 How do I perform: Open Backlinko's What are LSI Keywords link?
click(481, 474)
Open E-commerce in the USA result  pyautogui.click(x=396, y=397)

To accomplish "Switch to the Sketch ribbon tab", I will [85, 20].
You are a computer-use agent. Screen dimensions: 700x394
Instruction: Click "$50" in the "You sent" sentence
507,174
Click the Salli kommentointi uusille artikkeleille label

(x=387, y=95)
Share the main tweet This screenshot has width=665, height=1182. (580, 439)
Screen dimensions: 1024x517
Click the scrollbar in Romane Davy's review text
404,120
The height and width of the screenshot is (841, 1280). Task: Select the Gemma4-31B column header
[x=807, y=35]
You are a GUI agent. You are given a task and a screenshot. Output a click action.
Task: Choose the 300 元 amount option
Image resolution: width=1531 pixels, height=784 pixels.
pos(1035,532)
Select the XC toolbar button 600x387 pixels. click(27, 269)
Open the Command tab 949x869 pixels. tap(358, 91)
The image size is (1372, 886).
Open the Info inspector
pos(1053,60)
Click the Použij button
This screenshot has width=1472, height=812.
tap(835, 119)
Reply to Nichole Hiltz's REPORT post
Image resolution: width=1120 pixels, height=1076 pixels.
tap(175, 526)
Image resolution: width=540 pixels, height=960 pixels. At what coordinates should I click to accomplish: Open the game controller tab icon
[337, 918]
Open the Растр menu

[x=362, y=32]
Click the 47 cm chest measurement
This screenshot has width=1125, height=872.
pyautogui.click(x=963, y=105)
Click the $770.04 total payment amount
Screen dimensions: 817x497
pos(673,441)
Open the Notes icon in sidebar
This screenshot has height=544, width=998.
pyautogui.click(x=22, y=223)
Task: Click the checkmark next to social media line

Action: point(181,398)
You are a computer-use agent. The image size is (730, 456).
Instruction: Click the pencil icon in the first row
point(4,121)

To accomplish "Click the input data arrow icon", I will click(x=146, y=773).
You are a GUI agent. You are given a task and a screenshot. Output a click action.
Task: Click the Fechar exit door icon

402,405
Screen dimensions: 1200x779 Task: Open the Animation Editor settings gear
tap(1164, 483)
——————————
### Problem
Line by line, retype the records with no changes.

### Response
 How do I perform: Open Backlinko's What are LSI Keywords link?
click(481, 474)
Open E-commerce in the USA result  pyautogui.click(x=396, y=397)

To accomplish "Switch to the Sketch ribbon tab", I will [85, 20].
You are a computer-use agent. Screen dimensions: 700x394
Instruction: Click "$50" in the "You sent" sentence
507,174
Click the Salli kommentointi uusille artikkeleille label

(x=387, y=95)
Share the main tweet This screenshot has width=665, height=1182. (580, 439)
Screen dimensions: 1024x517
Click the scrollbar in Romane Davy's review text
404,120
The height and width of the screenshot is (841, 1280). Task: Select the Gemma4-31B column header
[x=807, y=35]
You are a GUI agent. You are given a task and a screenshot. Output a click action.
Task: Choose the 300 元 amount option
Image resolution: width=1531 pixels, height=784 pixels.
pos(1035,532)
Select the XC toolbar button 600x387 pixels. click(27, 269)
Open the Command tab 949x869 pixels. tap(358, 91)
The image size is (1372, 886).
Open the Info inspector
pos(1053,60)
Click the Použij button
This screenshot has width=1472, height=812.
tap(835, 119)
Reply to Nichole Hiltz's REPORT post
Image resolution: width=1120 pixels, height=1076 pixels.
tap(175, 526)
Image resolution: width=540 pixels, height=960 pixels. At what coordinates should I click to accomplish: Open the game controller tab icon
[337, 918]
Open the Растр menu

[x=362, y=32]
Click the 47 cm chest measurement
This screenshot has width=1125, height=872.
pyautogui.click(x=963, y=105)
Click the $770.04 total payment amount
Screen dimensions: 817x497
pos(673,441)
Open the Notes icon in sidebar
This screenshot has height=544, width=998.
pyautogui.click(x=22, y=223)
Task: Click the checkmark next to social media line

Action: point(181,398)
You are a computer-use agent. The image size is (730, 456).
Instruction: Click the pencil icon in the first row
point(4,121)

To accomplish "Click the input data arrow icon", I will click(x=146, y=773).
You are a GUI agent. You are given a task and a screenshot. Output a click action.
Task: Click the Fechar exit door icon

402,405
Screen dimensions: 1200x779 Task: Open the Animation Editor settings gear
tap(1164, 483)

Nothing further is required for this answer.